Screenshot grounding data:
╭──

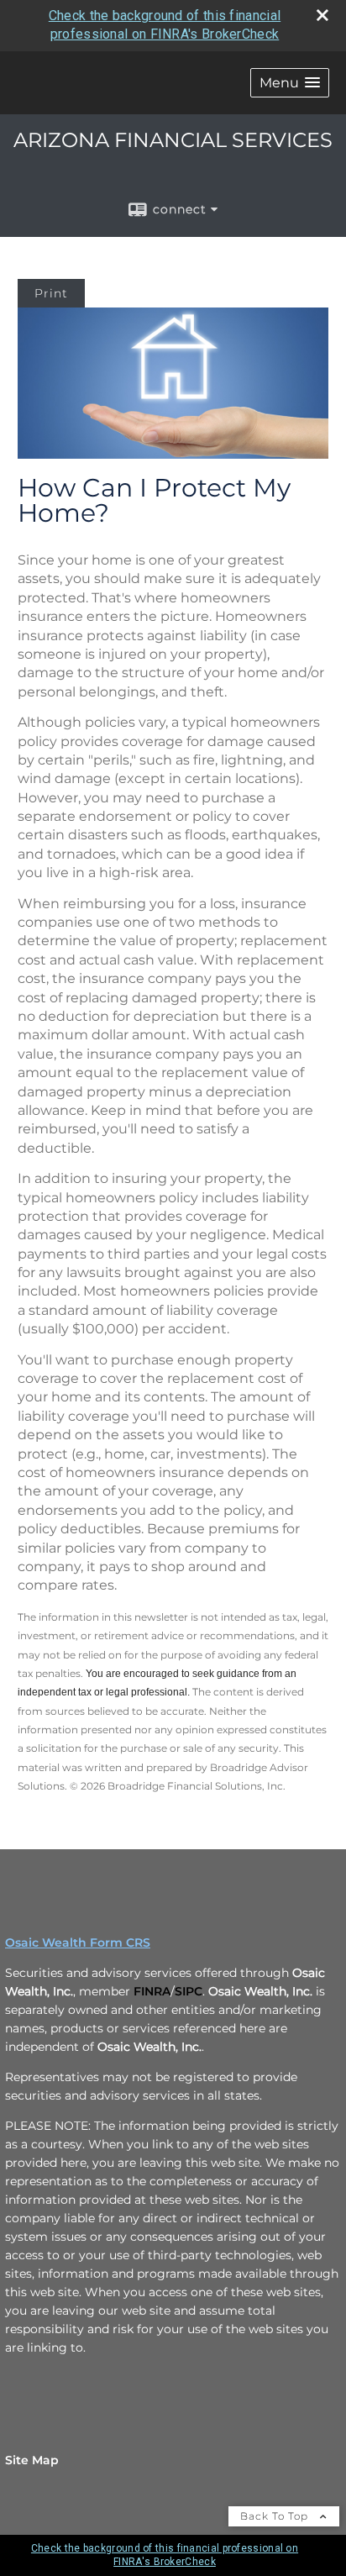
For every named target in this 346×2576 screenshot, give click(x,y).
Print (51, 293)
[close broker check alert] (322, 15)
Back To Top (276, 2516)
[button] (289, 82)
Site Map (32, 2460)
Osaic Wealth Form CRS (77, 1942)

╰──

WHAT IS BEING ASKED:
Copy all the lines of data exactly as they appear, dropping any images.

WRITTEN SOLUTION:
For every named target in this 346×2576 screenshot, give click(x,y).
Print (51, 293)
[close broker check alert] (322, 15)
Back To Top (276, 2516)
[button] (289, 82)
Site Map (32, 2460)
Osaic Wealth Form CRS (77, 1942)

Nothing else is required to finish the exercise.